The poem is an example of a work that is objective-correlative wherein the ideas depicted are abstract. In this work of literature, love is the abstract idea.
In the first stanza, Bonsai describes everything one loves as something that could be folded into the smallest size so that one could “keep in a box/ or a slit in a hollow post/ or in my shoe.” The idea is to turn one large concept such as love into something that “folds and keeps easy” so that one’s memory will not be cluttered. Memory stays with a person forever but it is often unreliable which is why there is a need to simplify love if it has become overwhelming so that it is easy to handle and quick to retrieve the memories from the labyrinths of the mind.

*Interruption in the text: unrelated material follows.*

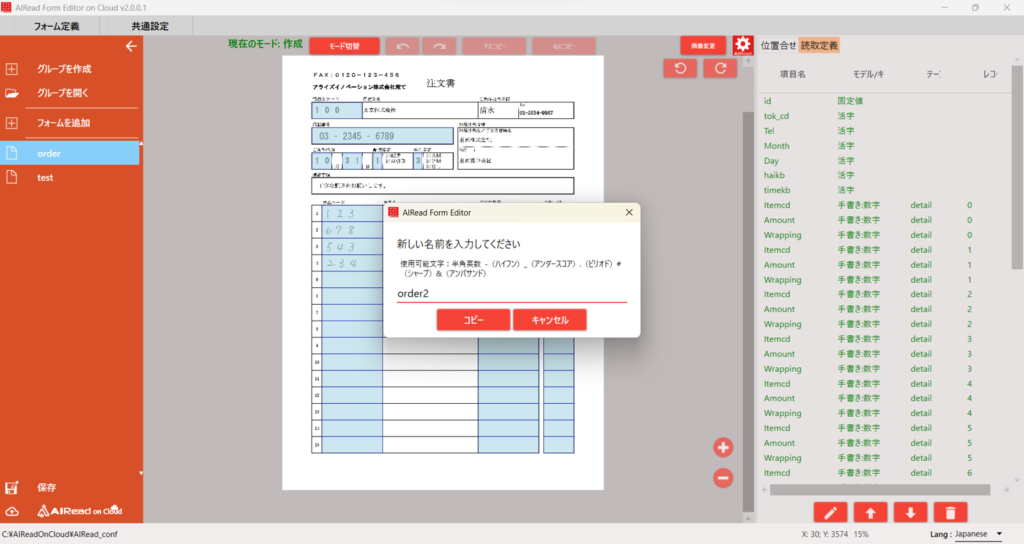
Task: Collapse the sidebar with the back arrow
Action: (x=130, y=46)
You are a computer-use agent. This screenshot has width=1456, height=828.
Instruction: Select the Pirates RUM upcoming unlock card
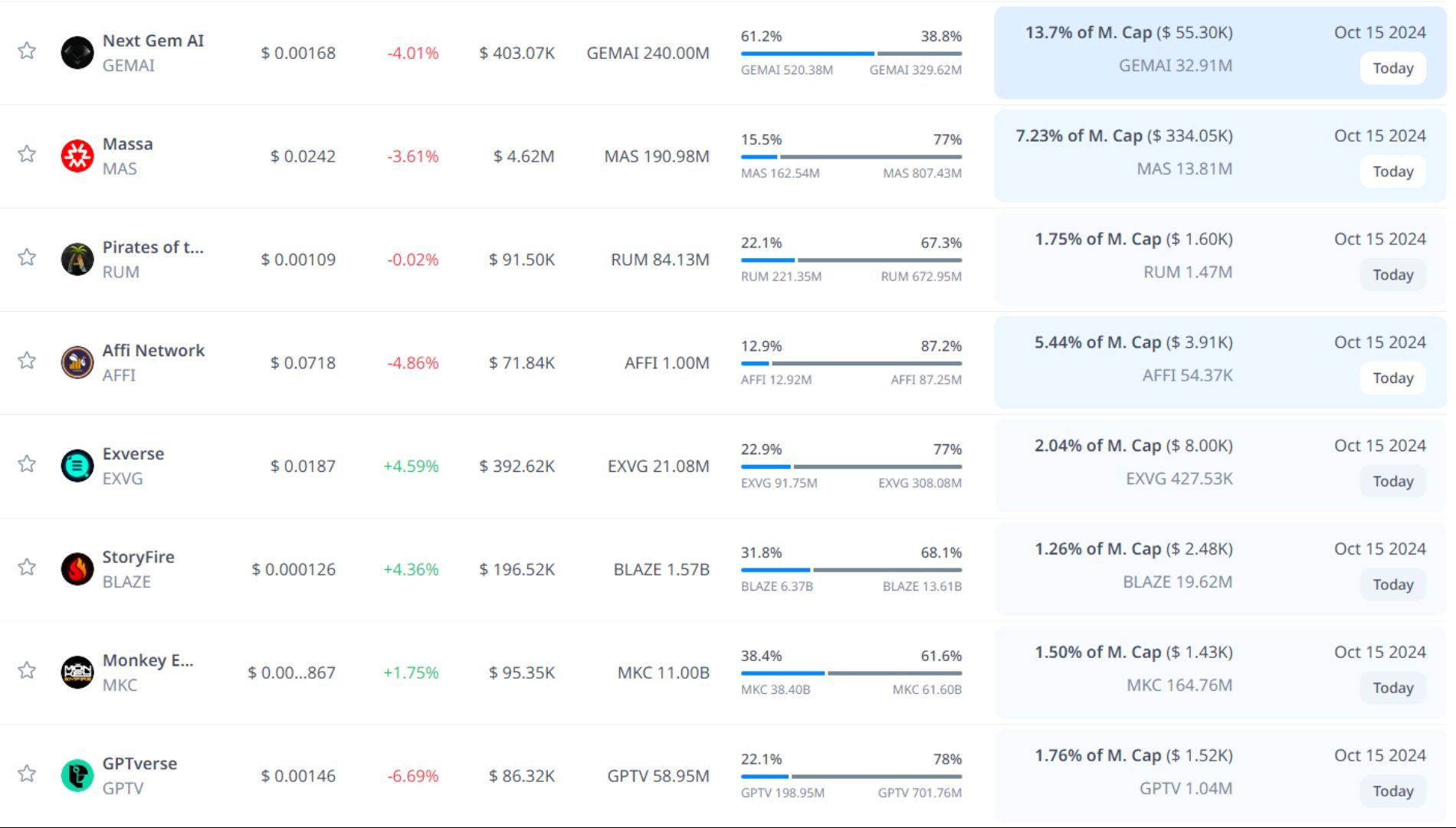(x=1220, y=260)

Then there came the question in the next line that said, “All that I love?” The interrogative statement was posed for self-examination which was, in the next stanza, assured with the lines “Why, yes but for the moment-/ And for all time, both.” The two lines are an oxymoron for love can be both temporal and eternal. It was like saying often one remembers a lover but there are times when he does not.
Tiempo even made love familiar and within reach by reducing it to things that people use and hold dear such as “Son’s note, or Dad’s gaudy tie, / A roto picture of a young queen/ A blue Indian shawl, even/ A money bill.” By using these objects in the poem, Tiempo portrayed the sublimation of love as something that is abstract like gas penetrating the vast space surrounding two people into something that is concrete like a solid object that one can hold unto and control.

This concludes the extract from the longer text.